A trente minutes de ce qui devait être notre rendez-vous, l’activiste nous écrit : elle a de nouveau changé d’avis et nous contactera. Depuis sa chambre d’hôpital, Marguerite Stern énumère pendant de longues minutes les menaces de viols, les violences, les plaintes classées sans suite et les insultes. Puis attrape ses cigarettes pour embrayer à l’air libre sur la liberté d’expression, la cancel culture et les tabous du féminisme. A chaque réponse précède une longue inspiration, comme pour estimer la pertinence de la question, et sa capacité à y répondre. Parfois, elle ose même un franc « je ne sais pas ». Car on sent une jeune femme qui, si elle ne se prive pas de dire ce qu’elle pense, ne s’interdit pas non plus de douter. Comme sur les mutations du féminisme ou sur son rapport aux hommes.
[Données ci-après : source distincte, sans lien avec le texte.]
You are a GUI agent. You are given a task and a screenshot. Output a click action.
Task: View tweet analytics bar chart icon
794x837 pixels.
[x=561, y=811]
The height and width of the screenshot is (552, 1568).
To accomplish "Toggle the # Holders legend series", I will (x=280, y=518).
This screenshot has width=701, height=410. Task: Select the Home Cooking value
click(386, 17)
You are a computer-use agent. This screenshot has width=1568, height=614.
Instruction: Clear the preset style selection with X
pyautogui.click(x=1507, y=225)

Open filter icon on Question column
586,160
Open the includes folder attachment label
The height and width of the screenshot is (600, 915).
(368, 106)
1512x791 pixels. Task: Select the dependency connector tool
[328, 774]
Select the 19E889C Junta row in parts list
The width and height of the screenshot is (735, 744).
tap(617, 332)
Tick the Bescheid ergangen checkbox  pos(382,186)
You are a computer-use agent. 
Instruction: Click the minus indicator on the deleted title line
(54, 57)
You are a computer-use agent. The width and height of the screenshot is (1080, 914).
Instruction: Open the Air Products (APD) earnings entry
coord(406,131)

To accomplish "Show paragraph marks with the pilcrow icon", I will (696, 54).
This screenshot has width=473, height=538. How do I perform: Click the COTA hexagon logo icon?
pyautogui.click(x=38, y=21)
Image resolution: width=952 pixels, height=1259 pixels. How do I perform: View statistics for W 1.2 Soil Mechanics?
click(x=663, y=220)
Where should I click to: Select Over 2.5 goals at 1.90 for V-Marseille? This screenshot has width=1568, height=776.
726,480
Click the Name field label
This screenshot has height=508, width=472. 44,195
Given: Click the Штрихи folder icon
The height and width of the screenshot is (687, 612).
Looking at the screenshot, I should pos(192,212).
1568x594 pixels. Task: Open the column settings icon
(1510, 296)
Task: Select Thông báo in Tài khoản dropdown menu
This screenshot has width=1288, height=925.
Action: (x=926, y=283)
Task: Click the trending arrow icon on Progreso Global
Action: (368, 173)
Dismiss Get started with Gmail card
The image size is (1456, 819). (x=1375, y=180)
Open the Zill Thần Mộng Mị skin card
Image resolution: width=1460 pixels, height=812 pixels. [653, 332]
Avec une certitude qu’elle martèlera durant tout l’entretien : on ne lui fera pas dire « qu’être une femme est un sentiment ». Entretien.
Vous êtes actuellement hospitalisée dans un hôpital psychiatrique après « deux ans de harcèlement quotidien », écrivez-vous sur Twitter. Pourriez-vous décrire votre situation ?
En janvier 2020, j’ai commencé à prendre la parole contre le transactivisme en publiant une série de tweets. Sur des comptes Instagram de Collages contre les féminicides, je voyais de plus en plus de messages qui me dérangeaient, car plus du tout en rapport avec les violences conjugales et les féminicides, mais avec le transactivisme. J’estime que c’est une idéologie qui prend de plus en plus de place dans le féminisme et qui véhicule des valeurs sexistes contre lesquelles je me bats, moi, en tant que féministe. Conséquence : depuis deux ans, je reçois des menaces de mort, de viols, et des insultes. On me diffame en me qualifiant de transphobe alors que je ne tiens jamais de propos appelant à la haine des personnes transgenre. Le 7 mars dernier, on m’a aussi jeté des oeufs au visage parce que j’étais venue manifester contre la prostitution avec d’autres femmes du Collectif abolition porno-prostitution (CAPP) et l’Amazone. Il y a aussi les messages quotidiens d’insultes, qui peuvent sembler anodins. Mais pour moi c’est comme cette technique de torture où vous faites tomber une goutte d’eau sur le crâne de quelqu’un pendant des jours jusqu’à ce qu’il craque. Vous avez beau vous dire que vous êtes forte, cela atteint votre estime de vous-même, votre amour-propre et votre confiance en vous.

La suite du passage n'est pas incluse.